TASK REQUIREMENTS:
Give an exact reproduction of the lines from the one with "Instruction: Click the" to the final line of the entries below, both ends included, and omit the pictures.

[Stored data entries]
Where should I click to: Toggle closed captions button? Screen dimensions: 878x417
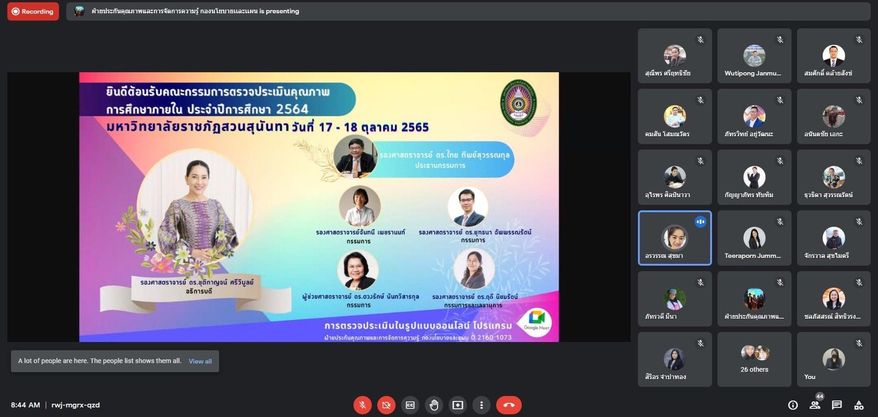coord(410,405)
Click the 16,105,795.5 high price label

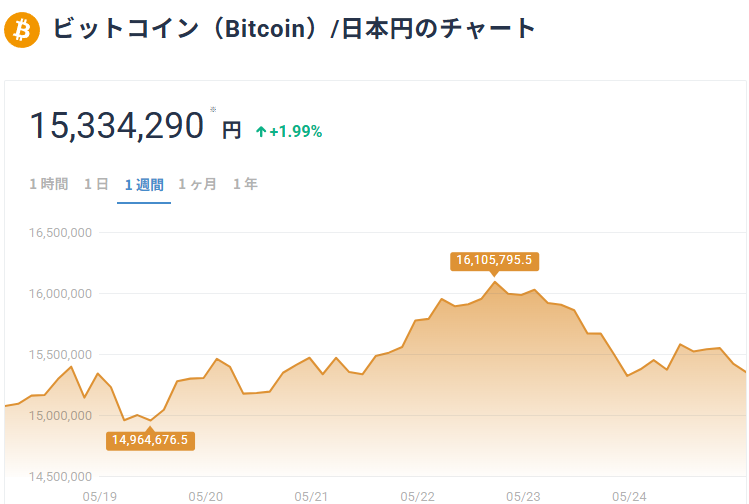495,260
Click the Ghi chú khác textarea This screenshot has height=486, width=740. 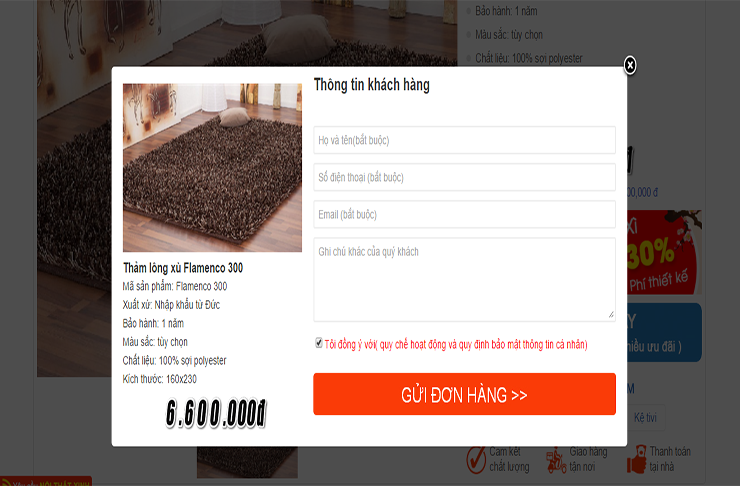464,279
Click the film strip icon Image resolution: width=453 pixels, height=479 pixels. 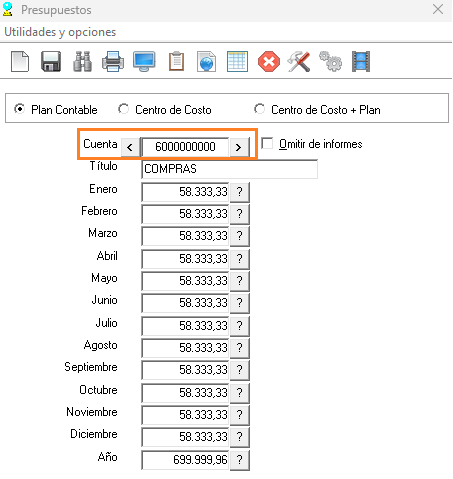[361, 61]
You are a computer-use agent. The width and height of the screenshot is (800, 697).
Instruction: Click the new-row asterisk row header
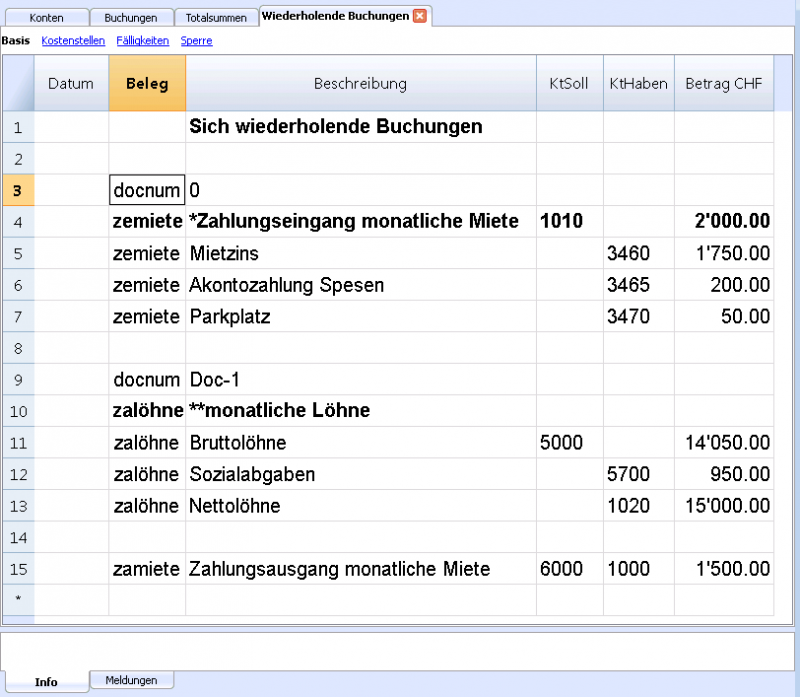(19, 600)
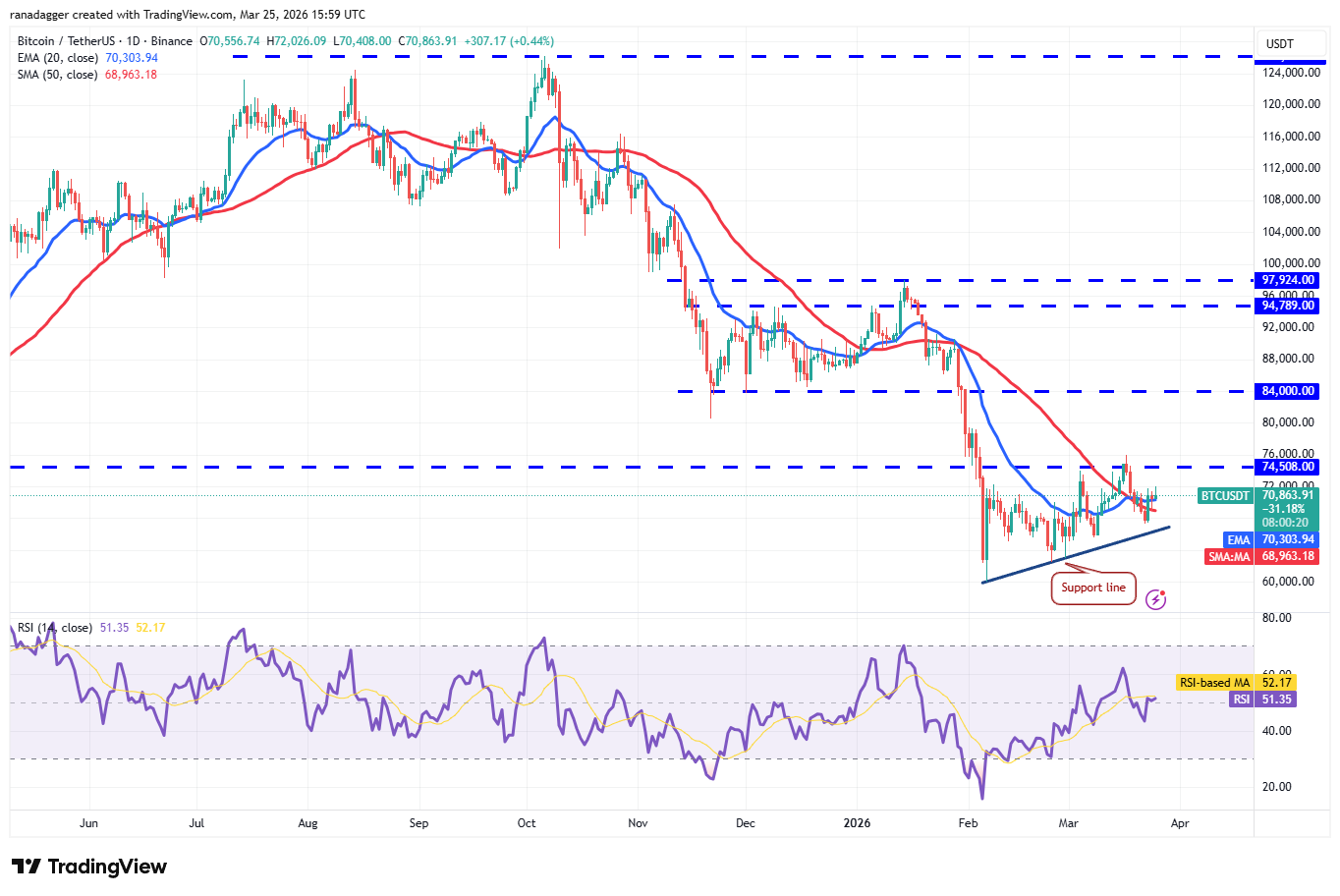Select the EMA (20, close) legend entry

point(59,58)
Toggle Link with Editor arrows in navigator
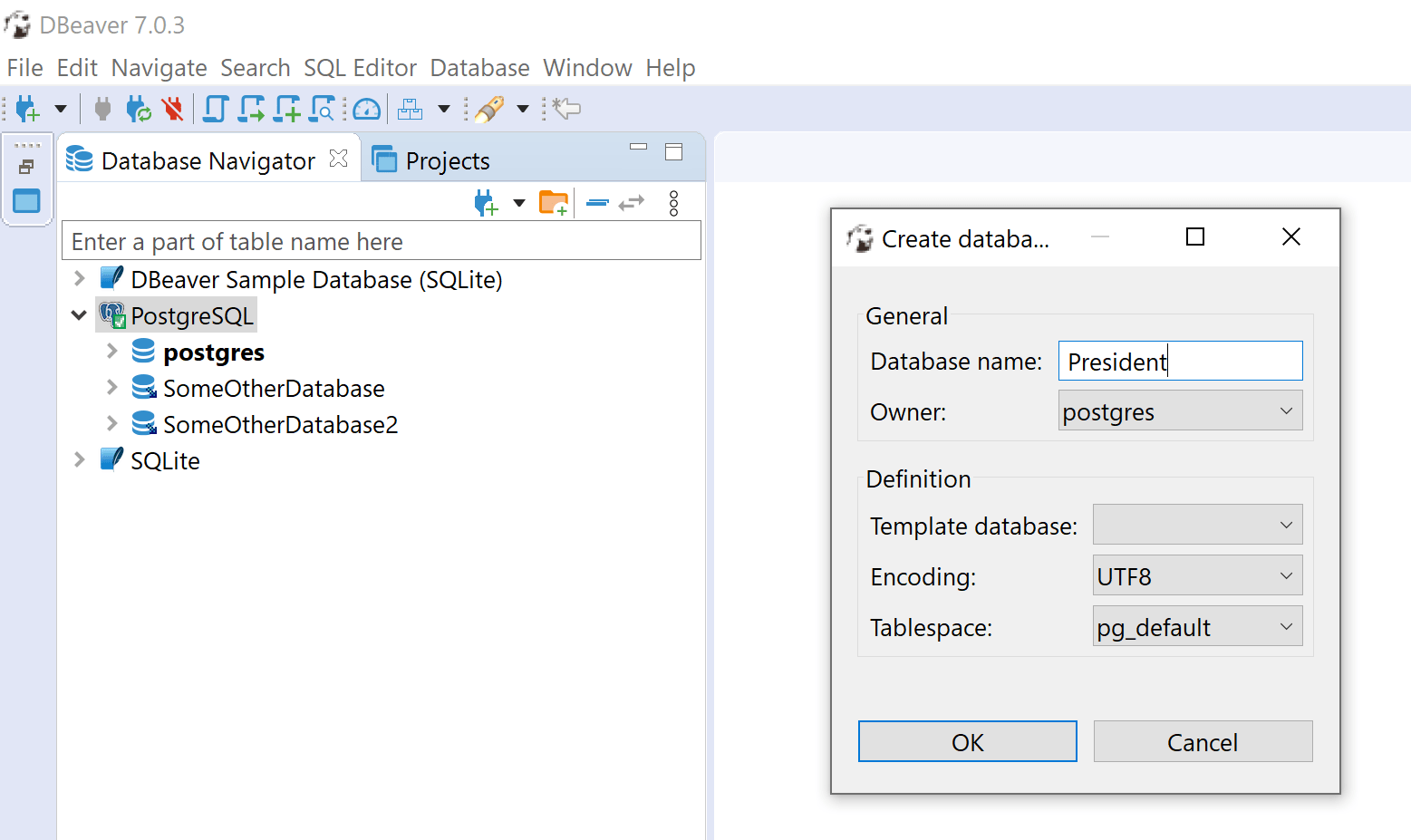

YOUR RESPONSE:
Instruction: Click the new-row asterisk row header
(19, 600)
Select the EMA (20, close) legend entry

point(59,58)
Toggle Link with Editor arrows in navigator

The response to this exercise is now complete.